# Task to carry out
Rewrite every line of the listing below, swapping "GUI agent" for "interface assistant" each time it occurs and leaving everything else untouched.

# Material shown
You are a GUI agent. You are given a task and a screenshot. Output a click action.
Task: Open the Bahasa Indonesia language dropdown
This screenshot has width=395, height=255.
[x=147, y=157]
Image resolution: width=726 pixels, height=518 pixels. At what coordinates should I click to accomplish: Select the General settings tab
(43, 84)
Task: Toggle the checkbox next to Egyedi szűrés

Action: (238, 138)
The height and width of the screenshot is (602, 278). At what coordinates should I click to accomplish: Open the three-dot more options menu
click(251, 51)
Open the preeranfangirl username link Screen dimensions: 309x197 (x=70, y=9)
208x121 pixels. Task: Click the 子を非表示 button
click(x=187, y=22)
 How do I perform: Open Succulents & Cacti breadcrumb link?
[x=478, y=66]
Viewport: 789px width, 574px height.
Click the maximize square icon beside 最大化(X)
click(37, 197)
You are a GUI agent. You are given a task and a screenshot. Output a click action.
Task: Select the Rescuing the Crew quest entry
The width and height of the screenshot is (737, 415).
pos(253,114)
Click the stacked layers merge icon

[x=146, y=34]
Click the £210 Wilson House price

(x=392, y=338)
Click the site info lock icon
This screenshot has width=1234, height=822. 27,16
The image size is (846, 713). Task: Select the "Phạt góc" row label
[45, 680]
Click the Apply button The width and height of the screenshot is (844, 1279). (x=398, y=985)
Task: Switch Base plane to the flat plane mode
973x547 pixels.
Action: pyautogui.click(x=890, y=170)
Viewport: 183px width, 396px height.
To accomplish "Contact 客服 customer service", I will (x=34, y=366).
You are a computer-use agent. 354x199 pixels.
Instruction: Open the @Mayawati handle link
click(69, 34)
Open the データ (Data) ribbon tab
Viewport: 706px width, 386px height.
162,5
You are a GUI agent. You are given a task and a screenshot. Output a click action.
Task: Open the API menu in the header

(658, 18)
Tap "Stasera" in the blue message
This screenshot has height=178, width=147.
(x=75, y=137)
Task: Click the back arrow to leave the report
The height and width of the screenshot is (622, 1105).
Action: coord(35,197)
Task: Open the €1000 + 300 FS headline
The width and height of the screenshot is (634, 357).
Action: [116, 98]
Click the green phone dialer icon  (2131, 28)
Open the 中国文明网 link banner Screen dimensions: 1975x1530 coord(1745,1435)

# Task solution
You are a interface assistant. You are given a task and a screenshot. Output a click action.
Task: Open the Bahasa Indonesia language dropdown
This screenshot has width=395, height=255.
[x=147, y=157]
Image resolution: width=726 pixels, height=518 pixels. At what coordinates should I click to accomplish: Select the General settings tab
(43, 84)
Task: Toggle the checkbox next to Egyedi szűrés

Action: (238, 138)
The height and width of the screenshot is (602, 278). At what coordinates should I click to accomplish: Open the three-dot more options menu
click(251, 51)
Open the preeranfangirl username link Screen dimensions: 309x197 (x=70, y=9)
208x121 pixels. Task: Click the 子を非表示 button
click(x=187, y=22)
 How do I perform: Open Succulents & Cacti breadcrumb link?
[x=478, y=66]
Viewport: 789px width, 574px height.
Click the maximize square icon beside 最大化(X)
click(37, 197)
You are a interface assistant. You are given a task and a screenshot. Output a click action.
Task: Select the Rescuing the Crew quest entry
The width and height of the screenshot is (737, 415).
pos(253,114)
Click the stacked layers merge icon

[x=146, y=34]
Click the £210 Wilson House price

(x=392, y=338)
Click the site info lock icon
This screenshot has width=1234, height=822. 27,16
The image size is (846, 713). Task: Select the "Phạt góc" row label
[45, 680]
Click the Apply button The width and height of the screenshot is (844, 1279). (x=398, y=985)
Task: Switch Base plane to the flat plane mode
973x547 pixels.
Action: pyautogui.click(x=890, y=170)
Viewport: 183px width, 396px height.
To accomplish "Contact 客服 customer service", I will (x=34, y=366).
You are a computer-use agent. 354x199 pixels.
Instruction: Open the @Mayawati handle link
click(69, 34)
Open the データ (Data) ribbon tab
Viewport: 706px width, 386px height.
162,5
You are a interface assistant. You are given a task and a screenshot. Output a click action.
Task: Open the API menu in the header

(658, 18)
Tap "Stasera" in the blue message
This screenshot has height=178, width=147.
(x=75, y=137)
Task: Click the back arrow to leave the report
The height and width of the screenshot is (622, 1105).
Action: coord(35,197)
Task: Open the €1000 + 300 FS headline
The width and height of the screenshot is (634, 357).
Action: [116, 98]
Click the green phone dialer icon  (2131, 28)
Open the 中国文明网 link banner Screen dimensions: 1975x1530 coord(1745,1435)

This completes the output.